I took an entire semester of Modula-2 as an undergraduate EE student in the late 1980s. An entire semester! Never heard of it? Didn’t think so.

A lot of stuff has already been mentioned.

PDP-8, PDP-11 assembly, DCL, Datatrieve, Forth, 6502 assembly (and I’m sure others I can’t remember). Dead operating systems included DEC OSF/1, Ultrix, Tru64 UNIX, RT-11, RSX-11, RSTS and MUMPS.

Guess we should mention Ms DOS. R.I.P. I started with Ver 2.2 it wasn’t quite as primitive as the earlier 1.x versions. I wrote a lot of batch files.

Anyone recall the misery of fixing a Ms Dos machine? We spent hours working on autoexec.bat and config.sys. Trying to get things to load in the right order, without conflicts. Some of those old TSR applications could give a pc fits. Fixing autoexec.bat and config.sys is a lost art.

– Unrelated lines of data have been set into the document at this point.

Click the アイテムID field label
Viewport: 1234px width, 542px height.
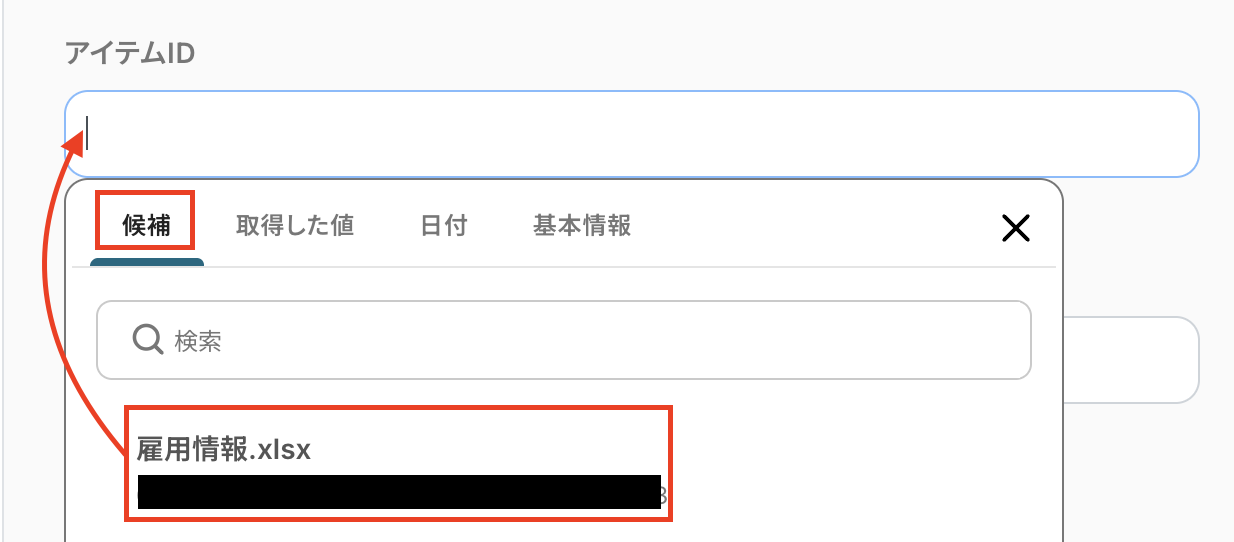[130, 53]
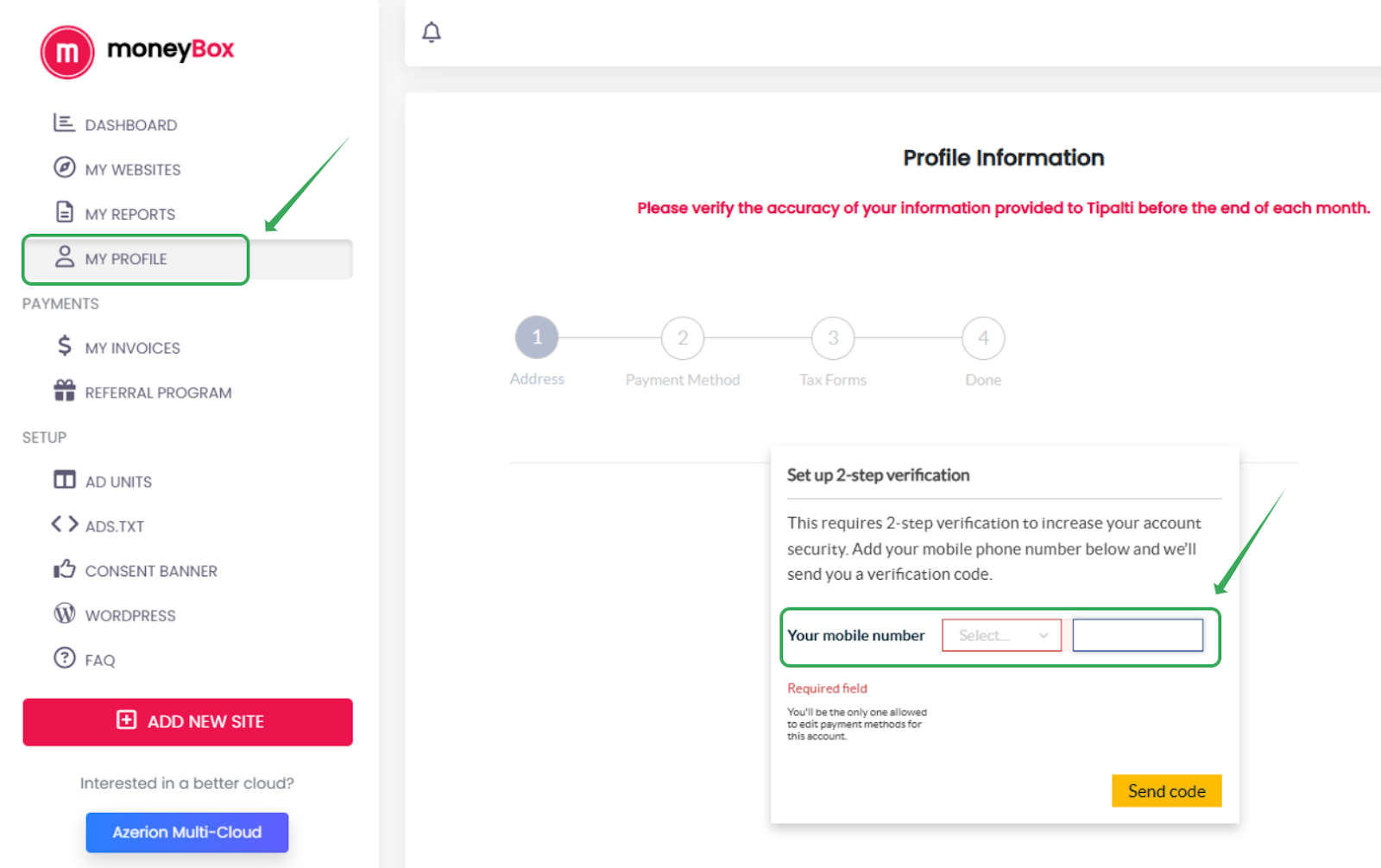Open the Dashboard chart icon
This screenshot has width=1381, height=868.
point(64,123)
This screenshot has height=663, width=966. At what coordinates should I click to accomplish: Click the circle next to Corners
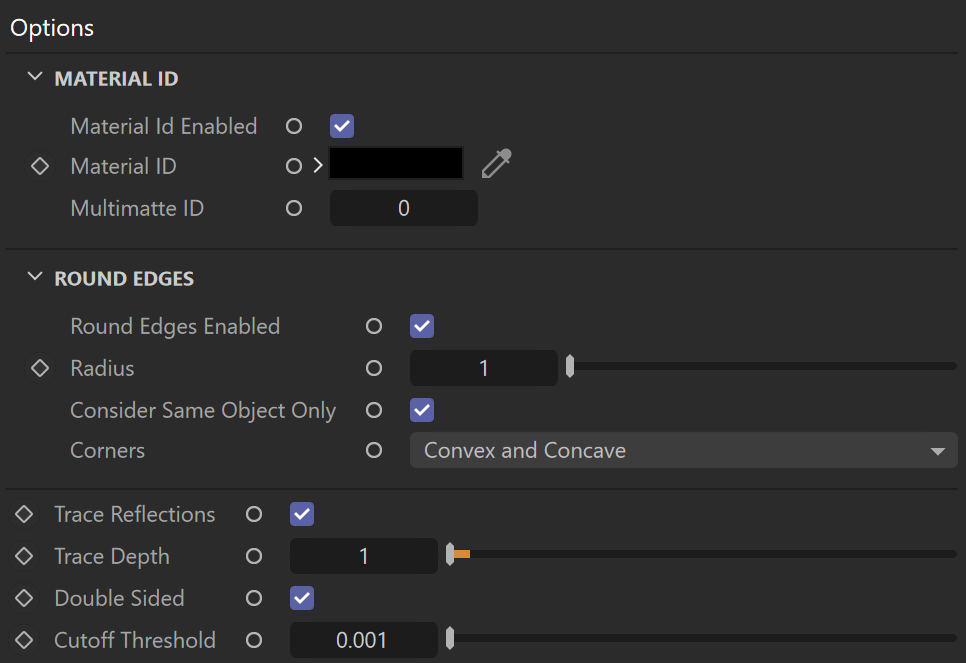click(x=374, y=450)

I can verify that JCL is alive and well in a number of places.

I’ve heard of PeopleSoft; it was very popular for a while.

Never used IEF.

I’m of that certain age to have done a lot of the ones mentioned so far, including assembler for the 360. Not 370; there are some differences. Though I later did 370s too. And the various PDP minis.

A couple I haven’t seen mentioned here yet is SPL-3000 for the HP 3000 mini. 16KB of RAM for a 20-user timesharing system. Feel the Awesome Power. W00t!!

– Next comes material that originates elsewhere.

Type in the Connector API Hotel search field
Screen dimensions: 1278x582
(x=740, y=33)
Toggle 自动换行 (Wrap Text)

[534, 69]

As well as their proprietary non-relational database & reporting engine called “Image”. I also worked a bit in the HP-specific flavors of COBOL and Basic.

They even had a Basic which ran on an intelligent RS-232 terminal, which in many ways is akin to the javascript-in-the-browser paradigm of today.

And CP/M in several of its various incarnations.

Commodore BASIC 2.0 (C64) and 7.0 (C128). I loved the new features in 7.0 - doing video and sound natively was a great improvement over filling my code with tons of POKEs.

I still hold out hope that 6502 assembly isn’t completely dead yet but I’m prepared to accept its demise. I still have a list somewhere of all the undocumented codes.

QBasic, QuickBasic, TRS-80 BASIC (though I’ve pretty much forgotten it all) and a few other BASIC flavors that were never popular in the first place.

Visual Basic 6 is not quite extinct; I currently use it at work.

I cut my teeth programing & supporting a hierarchical database on a Honeywell mainframe. The database was similar to IBM’s IMS and we had a transaction manager similar to IMS TM.

I always thought the switch to relational databases was a step backward. But, nearly everyone uses that database model today.

When I started this thread I knew that there would be comments that some of these languages are not dead. COBOL is a good example. I may be dead before COBOL is rolled into the morgue.

A better question might have been, “What languages do you know that are dead, on life support, or in a vegetative state?”

Was PL/1 the language IBM used for the Series/1 minicomputers? I spent a few years programming those.

God, I haven’t thought about SNOBOL in 30 years. Learned it in college and never touched it again. At the same time, I also took a class in computer simulation (like a program to simulate a bus line) that used LISP, specifically because it was good at simulations.

There was one language that I always wound up with statements with 12 parentheses. Might’ve been LISP.

It is one of the languages that the IBM Series/1 supported. In my list of dead languages earlier in this thread, I mentioned EDL (Event Driven Language), which was solely used on the Series/1.

I could still be hired for COBOL and RPG work so they’re not quite dead.

650x Assemblers
Numerous BASIC implementions before VB.
Clipper

One that I haven’t seen in the list, PDS-Adept

And there’s one other that I just cannot remember the name of.

EDL! That’s the one.

I said it before, but it bears repeating:

Reverse Polish Notation is a wonderful, arcane, thing and it’s sad that society at large will lose it sooner rather than later.

Not to mention it’s a great phrase to drop casually in conversation.